I should be clear there is nothing right or wrong about taking medication for these issues.

These medications can be very useful and indeed life changing for many clients in many stages of life with or without other forms of care.

Indeed, I refer out for these medications on occasion for some of my one to one clients dealing with auto-immune issues when we cannot control the damage occurring.

My issue is if you are truly patient centred then the patient should be given all the options, you cannot give informed consent without them, merely consent. 

Moreover the idea that there is no known cause and drugs are the only therapy to be used is simply not true.

There is a plethora of evidence that RA is related to the gut microbiome and indeed bacteria all over the body from mouth to urinary tract. (That is likely why she felt better after a massive gut clear out before the colonoscopies).





It goes like this:

Immune system detects a infection ( a perceived threat), and attacks it.

Part of the bacteria looks a lot like your cartilage and so get targeted as well, it is called molecular mimicry.

Ultimately, you have a root cause then is triggering your immune system, that is creating damage and symptoms, that get given a label.


Those symptoms will often be bubbling at a level of inflammation that is below the NHS magic threshold of a CRP 5/7.5 mg/L.

You really want CRP under 1 for reductions in risk for disease and overall mortality.




Patients with a sustained inflammatory response will often have persistent pain (& dysfunction), low grade fatigue and mood/behaviour issues.

Thus inflammation comes as a spectrum and the symptoms it produces also vary with it.


Just because they are not above a CRP of 5/7.5, it does not mean they are not experiencing  a level of inflammation that may lower pain thresholds and create fibrosis in the soft tissues.

Check out the chart below from the course, we break the areas of sustained low grade inflammatory response into phase 1 and 2.


Phase 2 is more easy to spot, as their pain thresholds are pretty low and they have broad, diffuse pain, often bilateral issues in the extremities, obvious fatigue and mood issues.

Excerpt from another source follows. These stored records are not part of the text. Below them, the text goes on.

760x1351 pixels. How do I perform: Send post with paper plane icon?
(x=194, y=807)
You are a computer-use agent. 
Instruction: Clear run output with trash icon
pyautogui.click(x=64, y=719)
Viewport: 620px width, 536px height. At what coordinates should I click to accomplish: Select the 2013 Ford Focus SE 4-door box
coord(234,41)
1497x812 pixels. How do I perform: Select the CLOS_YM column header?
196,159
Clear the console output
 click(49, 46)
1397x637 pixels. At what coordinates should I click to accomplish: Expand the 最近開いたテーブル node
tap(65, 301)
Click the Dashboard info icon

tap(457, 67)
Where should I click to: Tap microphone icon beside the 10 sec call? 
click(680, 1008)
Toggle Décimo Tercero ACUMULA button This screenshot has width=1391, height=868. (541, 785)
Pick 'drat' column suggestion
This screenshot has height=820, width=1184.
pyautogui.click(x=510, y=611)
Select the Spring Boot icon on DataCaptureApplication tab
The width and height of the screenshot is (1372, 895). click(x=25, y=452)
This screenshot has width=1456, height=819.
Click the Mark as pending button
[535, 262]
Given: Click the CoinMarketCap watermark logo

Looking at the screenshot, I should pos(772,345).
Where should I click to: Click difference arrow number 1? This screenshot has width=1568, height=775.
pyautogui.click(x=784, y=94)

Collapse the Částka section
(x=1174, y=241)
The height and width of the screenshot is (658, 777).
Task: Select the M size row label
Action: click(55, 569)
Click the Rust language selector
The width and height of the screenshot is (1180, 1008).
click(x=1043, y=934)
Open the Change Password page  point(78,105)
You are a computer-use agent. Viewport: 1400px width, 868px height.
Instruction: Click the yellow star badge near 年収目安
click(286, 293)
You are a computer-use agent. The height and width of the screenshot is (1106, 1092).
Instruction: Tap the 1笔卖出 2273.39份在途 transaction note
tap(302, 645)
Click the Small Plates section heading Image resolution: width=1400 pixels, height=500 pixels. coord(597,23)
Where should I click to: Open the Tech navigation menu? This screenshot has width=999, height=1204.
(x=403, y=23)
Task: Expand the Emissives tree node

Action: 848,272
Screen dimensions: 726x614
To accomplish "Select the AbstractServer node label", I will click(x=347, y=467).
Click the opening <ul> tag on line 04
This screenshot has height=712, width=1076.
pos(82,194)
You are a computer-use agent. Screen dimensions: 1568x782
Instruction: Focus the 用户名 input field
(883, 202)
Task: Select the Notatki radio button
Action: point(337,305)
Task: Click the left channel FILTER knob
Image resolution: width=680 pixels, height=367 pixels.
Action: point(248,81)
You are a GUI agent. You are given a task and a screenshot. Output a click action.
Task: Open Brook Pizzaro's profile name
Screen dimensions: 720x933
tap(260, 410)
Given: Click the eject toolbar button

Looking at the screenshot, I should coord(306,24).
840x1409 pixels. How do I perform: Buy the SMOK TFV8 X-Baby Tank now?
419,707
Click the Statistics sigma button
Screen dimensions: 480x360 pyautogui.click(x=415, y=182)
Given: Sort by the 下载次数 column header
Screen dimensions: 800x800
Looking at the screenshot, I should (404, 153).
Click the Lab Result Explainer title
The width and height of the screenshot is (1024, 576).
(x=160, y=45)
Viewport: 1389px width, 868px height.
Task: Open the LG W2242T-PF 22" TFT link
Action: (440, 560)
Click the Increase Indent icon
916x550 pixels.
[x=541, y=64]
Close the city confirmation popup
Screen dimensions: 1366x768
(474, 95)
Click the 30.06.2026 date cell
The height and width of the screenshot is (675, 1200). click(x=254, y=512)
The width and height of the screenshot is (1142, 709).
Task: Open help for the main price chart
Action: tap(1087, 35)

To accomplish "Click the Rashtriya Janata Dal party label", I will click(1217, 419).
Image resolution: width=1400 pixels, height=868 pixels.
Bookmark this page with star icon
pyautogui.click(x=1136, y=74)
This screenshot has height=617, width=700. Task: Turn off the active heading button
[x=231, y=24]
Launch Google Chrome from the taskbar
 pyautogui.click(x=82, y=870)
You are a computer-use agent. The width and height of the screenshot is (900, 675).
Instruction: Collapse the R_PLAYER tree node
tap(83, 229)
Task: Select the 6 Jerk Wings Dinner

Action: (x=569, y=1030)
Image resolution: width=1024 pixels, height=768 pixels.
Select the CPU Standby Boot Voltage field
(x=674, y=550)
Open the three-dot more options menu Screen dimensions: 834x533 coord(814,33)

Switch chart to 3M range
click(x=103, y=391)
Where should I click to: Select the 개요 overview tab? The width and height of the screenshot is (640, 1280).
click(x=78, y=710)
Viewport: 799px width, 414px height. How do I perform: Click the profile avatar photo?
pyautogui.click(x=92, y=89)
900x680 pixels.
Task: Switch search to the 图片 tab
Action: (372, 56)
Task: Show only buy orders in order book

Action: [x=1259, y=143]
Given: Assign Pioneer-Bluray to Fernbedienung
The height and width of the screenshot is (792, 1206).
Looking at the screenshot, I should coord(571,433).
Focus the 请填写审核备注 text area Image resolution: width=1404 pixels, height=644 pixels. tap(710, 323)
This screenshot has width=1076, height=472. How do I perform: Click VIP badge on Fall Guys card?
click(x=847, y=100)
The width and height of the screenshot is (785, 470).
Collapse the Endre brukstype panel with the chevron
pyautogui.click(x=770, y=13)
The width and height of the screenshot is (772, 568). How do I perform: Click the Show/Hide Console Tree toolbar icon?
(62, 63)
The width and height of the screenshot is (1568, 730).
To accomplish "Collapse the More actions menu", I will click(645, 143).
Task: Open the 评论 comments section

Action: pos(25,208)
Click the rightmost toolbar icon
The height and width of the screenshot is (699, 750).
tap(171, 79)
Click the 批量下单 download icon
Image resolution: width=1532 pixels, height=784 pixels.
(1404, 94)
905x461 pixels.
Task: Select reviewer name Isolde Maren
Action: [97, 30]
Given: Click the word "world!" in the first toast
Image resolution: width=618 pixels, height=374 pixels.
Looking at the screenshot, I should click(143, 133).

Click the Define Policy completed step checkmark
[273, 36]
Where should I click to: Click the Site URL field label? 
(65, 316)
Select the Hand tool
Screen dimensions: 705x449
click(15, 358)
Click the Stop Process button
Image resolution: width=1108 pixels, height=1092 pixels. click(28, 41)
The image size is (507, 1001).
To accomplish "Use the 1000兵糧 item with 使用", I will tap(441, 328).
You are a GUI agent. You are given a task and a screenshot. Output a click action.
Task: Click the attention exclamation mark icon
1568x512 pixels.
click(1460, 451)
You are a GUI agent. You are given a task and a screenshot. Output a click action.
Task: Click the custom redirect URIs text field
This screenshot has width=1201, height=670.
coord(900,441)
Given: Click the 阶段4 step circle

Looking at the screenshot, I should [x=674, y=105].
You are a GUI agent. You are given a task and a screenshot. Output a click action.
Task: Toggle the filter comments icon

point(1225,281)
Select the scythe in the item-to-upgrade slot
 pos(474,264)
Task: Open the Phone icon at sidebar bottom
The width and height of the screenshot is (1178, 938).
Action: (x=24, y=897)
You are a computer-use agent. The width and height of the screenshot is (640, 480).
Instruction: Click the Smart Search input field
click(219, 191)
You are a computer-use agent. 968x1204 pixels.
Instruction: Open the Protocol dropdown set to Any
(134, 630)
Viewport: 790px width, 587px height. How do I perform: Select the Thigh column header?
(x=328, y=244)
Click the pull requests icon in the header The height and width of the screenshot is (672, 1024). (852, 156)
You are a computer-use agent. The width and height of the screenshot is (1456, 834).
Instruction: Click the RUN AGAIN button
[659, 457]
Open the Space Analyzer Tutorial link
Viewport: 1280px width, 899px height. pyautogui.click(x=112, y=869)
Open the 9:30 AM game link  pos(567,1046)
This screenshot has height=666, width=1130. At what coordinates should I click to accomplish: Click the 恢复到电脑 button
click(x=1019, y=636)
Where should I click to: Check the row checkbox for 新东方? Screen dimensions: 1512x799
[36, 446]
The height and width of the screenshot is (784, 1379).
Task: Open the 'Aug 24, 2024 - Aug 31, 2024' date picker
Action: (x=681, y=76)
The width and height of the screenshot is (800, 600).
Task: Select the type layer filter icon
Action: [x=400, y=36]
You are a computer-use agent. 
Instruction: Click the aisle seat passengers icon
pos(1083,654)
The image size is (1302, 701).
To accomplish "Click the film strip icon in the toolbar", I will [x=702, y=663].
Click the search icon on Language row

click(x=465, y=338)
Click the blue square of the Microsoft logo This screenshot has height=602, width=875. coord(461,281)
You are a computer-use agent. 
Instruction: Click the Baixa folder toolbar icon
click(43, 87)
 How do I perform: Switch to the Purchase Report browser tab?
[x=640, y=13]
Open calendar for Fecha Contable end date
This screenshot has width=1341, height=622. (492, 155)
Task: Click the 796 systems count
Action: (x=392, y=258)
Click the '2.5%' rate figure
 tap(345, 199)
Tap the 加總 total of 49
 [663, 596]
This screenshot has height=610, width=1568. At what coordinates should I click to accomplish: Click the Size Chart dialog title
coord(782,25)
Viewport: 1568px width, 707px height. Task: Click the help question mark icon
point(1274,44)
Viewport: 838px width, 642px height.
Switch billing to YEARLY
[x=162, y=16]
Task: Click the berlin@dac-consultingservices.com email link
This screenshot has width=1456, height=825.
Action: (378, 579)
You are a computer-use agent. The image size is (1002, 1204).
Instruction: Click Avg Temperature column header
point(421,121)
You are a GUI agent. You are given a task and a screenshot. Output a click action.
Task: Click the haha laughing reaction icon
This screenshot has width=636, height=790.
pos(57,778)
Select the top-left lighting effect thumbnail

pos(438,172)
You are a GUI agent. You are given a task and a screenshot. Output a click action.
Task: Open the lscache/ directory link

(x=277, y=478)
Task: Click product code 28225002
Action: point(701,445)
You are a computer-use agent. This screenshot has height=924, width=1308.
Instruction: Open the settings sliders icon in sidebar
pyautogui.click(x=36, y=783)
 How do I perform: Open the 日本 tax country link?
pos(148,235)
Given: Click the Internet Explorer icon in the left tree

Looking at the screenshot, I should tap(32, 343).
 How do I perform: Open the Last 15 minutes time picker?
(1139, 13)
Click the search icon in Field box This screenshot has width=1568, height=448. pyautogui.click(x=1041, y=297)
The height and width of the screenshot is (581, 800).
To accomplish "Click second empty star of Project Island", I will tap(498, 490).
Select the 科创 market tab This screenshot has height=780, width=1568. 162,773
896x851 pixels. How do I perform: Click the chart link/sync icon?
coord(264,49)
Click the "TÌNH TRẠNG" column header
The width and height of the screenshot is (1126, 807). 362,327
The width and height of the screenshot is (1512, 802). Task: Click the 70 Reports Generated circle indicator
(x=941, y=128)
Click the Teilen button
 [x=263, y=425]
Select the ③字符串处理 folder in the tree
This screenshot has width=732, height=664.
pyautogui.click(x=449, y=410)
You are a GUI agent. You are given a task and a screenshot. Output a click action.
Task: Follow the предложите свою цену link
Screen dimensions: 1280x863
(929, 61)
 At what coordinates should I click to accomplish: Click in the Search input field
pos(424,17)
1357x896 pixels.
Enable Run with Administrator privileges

They often come with previous diagnoses such as fibromyalgia, CFS, depression etc. They also will have seen other manual practitioners of many varieties and have short term symptom relief at best.

Phase 1 is harder to spot as the pain thresholds have dropped and then highlight/exaggerate existing or latent neuro-mechanical dysfunction &/or tissue failure, albeit often multiple areas.



Thus they present regionally and it looks and feels like a regular issue you have treated and resolved before but fails to respond as anticipated.

The clues to these are in the history as per above and also in other symptoms that are all inflammation related.





I could go on…..

All from a triggered immune system creating inflammation.

They are not irrelevant or even “co-morbidities” (a term I loathe), they are all symptoms, which are being created by a system (the immune system), which is reacting to a root cause.

Can we always get at these root causes?


Do all patients want to even try?


But by knowing this, by evolving your knowledge to another level, you are offering them solutions and options.

You are truly a patient centred, evidence informed clinician with patients giving informed consent. 

Isn’t that something we should all strive for?

Isn’t that what you would want from a clinican treating your loved ones?


– Always get the patient request their GP blood test results and see if they have a CRP over 1 mg/L.

– Consider non neuro-mechanical symptoms through the lens of inflammation, are these warning signs they may not respond as anticipated?.